Economic news

WTI Discount to Brent Largest in 8ht mths, more Venezuelan Crude Expected in US

  • Venezuelan crude influx widens WTI-Brent spread
  • US crude exports may rise by 100,000 bpd in Q1
  • Brent gains from Iran tensions, Venezuelan imports affect WTI prices

HOUSTON/LONDON, Jan 13 (Reuters) - The discount on U.S. crude futures to the global benchmark Brent has grown by around $1 per ​barrel since the U.S. ousted Venezuelan President Nicolas Maduro on January 3 and took control of the South American country's ‌oil flows, redirecting millions of those barrels to U.S. ports in a move likely to boost U.S. crude exports in the coming months, traders and analysts said.

U.S. crude futures were trading at a $4.76 a barrel discount to Brent futures on Tuesday, their largest since April, according to LSEG data. Investors said the prospect of more U.S.-bound Venezuelan barrels was widening that spread and creating an open arbitrage window for traders, as shipping economics to Europe and Asia strengthen.

Up ‌to 50 million barrels of Venezuelan crude are set to enter the U.S. market after U.S. forces captured Maduro ​and Washington struck an agreement with the interim government in Caracas in the following days.

The WTI-Brent spread widened by 21% last week, the largest weekly change since June 2025. Traders typically seek a $4 discount for U.S. crude futures versus Brent to reap a profit for their exports that ‍factors in costs such as shipping U.S. crude across the Atlantic.

The U.S. exported an average of 3.7 million barrels per day of crude in December, according to ship tracking firm Kpler. Higher flows from Venezuela could lift U.S. exports by a further 100,000 bpd in the first three months of this year, Matt Smith, lead ⁠oil analyst at Kpler, said. U.S. exports hit a record high of 4.47 million bpd in March 2023, according to Kpler, and the WTI ‍discount was around $6.50 when those deals were made.

BRENT OUTPACES WTI

The spread between WTI and Brent has widened for seven straight trading sessions since January 5. Escalating tensions in ‌Iran are ‌boosting Brent faster than WTI, with Venezuelan cargoes set to start loading this week for the U.S., curbing U.S. crude futures' gains on expectations of ample supplies.

"A heavier U.S. crude diet would push more domestic WTI barrels into export markets," said Dylan White, director of North American crude markets at consultancy Wood Mackenzie. "Relative WTI prices are expected to discount more steeply as additional exports clear into an oversupplied global market."

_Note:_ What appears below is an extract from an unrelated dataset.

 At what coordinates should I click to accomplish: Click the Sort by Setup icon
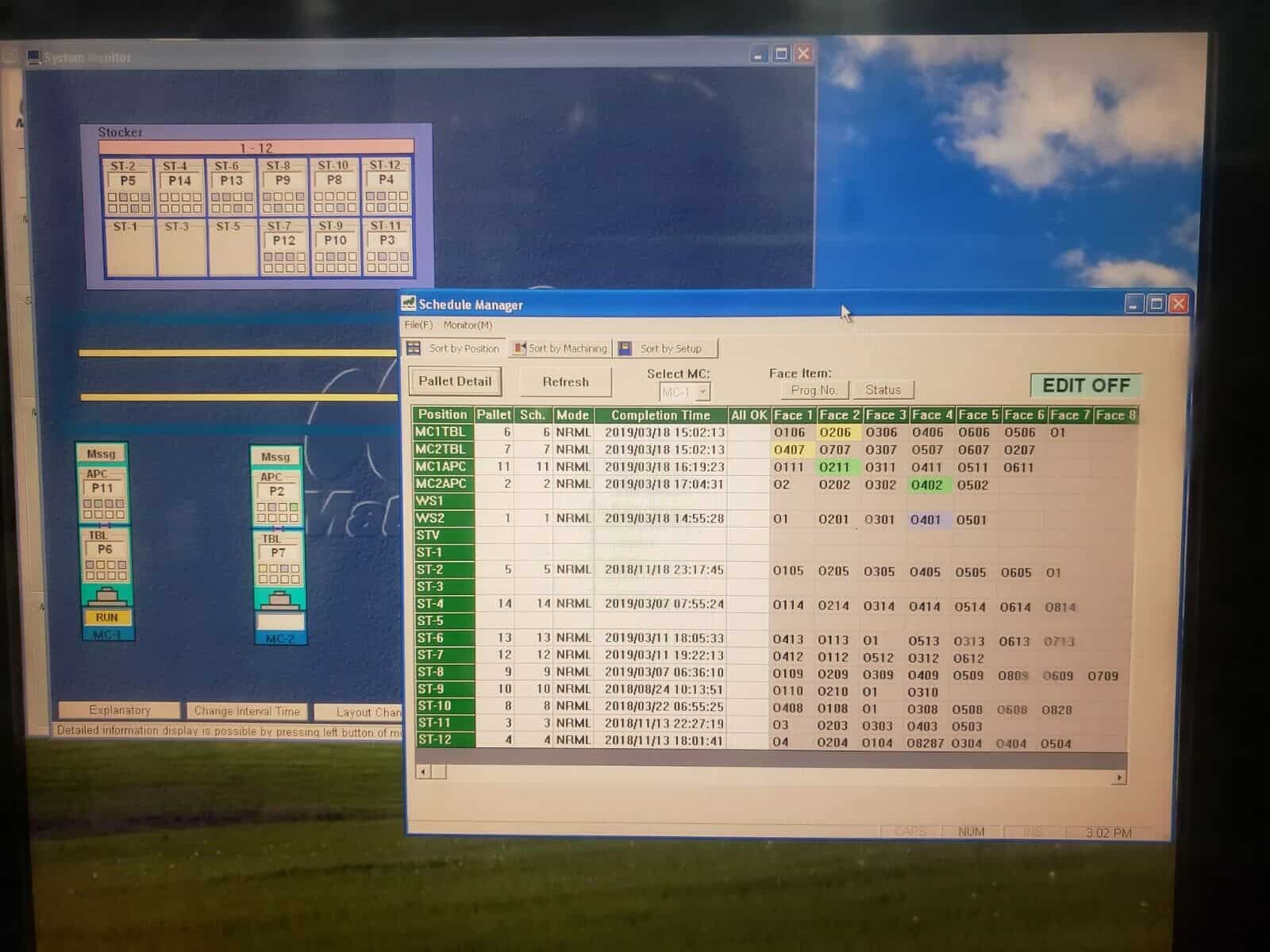625,348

The WTI-Brent spread will ⁠ultimately depend on how much Venezuelan ⁠crude enters the U.S. and ​replaces U.S. oil that would otherwise be refined locally, a freight trader who was not authorized to speak publicly said. If a bigger U.S. surplus is created, those barrels will likely move to Europe or further east, the trader said.

North Sea Forties crude, part of the Dated Brent basket used to evaluate the spot ‍price for physical, light North Sea crude oil, was priced at a $1.30 a barrel premium to WTI Aframax cargoes in Europe for early March, analysts at Sparta Commodities said, adding that such a spread is rarely sustained for long.

Brent crude oil's premium to Middle East benchmark Dubai rose on Tuesday to its highest since July, LSEG data ​showed.

"If China steps back in to buy and Iranian crude is unavailable due to ‍either a blockade or the new sanctions, then any substitute buying in Middle Eastern grades will be more felt in Brent rather than WTI," said John Evans, analyst at PVM ​Oil Associates.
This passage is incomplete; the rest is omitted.